Perl output messed up

Get help using and writing Nisus Writer Pro macros.
Post Reply
Nobumi Iyanaga
Posts: 158
Joined: 2007-01-17 05:46:17
Location: Tokyo, Japan
Contact:

Perl output messed up

Post by Nobumi Iyanaga »

Hello,

I want to write a macro like the following:

Code: Select all

$res = ""
Begin Perl
   $res = `/usr/bin/perl ~/Desktop/myPerlScript.pl`;
End

New
Insert Text $res
If the perl script "~/Desktop/myPerlScript.pl" has a code like the following:

Code: Select all

#!/usr/bin/perl
binmode (STDOUT, ":utf8");
print "あいうえお";
the result will be a mess (something like "ãÂ￾‚ãÂ￾„ãÂ￾†ãÂ￾ˆãÂ￾Š").

Even if I remove the line 'binmode (STDOUT, ":utf8")', I get an even worse result.

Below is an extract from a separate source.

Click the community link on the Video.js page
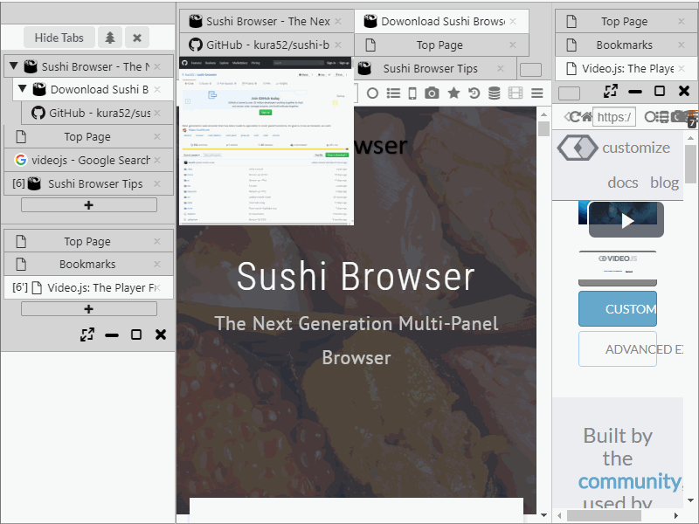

How can I get the expected result?

Thank you in advance.
Best regards,

Nobumi Iyanaga
Tokyo,
Japan
User avatar
Hamid
Posts: 777
Joined: 2007-01-17 03:25:42

Re: Perl output messed up

Post by Hamid »

This should work. I only changed utf8 to utf-8:

Code: Select all

#!/usr/bin/perl
binmode (STDOUT, ":utf-8");
print "あいうえお";
User avatar
martin
Official Nisus Person
Posts: 5227
Joined: 2002-07-11 17:14:10
Location: San Diego, CA
Contact:

Re: Perl output messed up

Post by martin »

Hamid wrote:This should work. I only changed utf8 to utf-8:

Code: Select all

#!/usr/bin/perl
binmode (STDOUT, ":utf-8");
print "あいうえお";
This may be a misleading solution. I don't believe the string "utf-8" is valid to designate an encoding, you should use "utf8" without a dash. To see this try changing the line to:

Code: Select all

binmode (STDOUT, ":xxx");
You should obtain the same results as if you had used "utf-8".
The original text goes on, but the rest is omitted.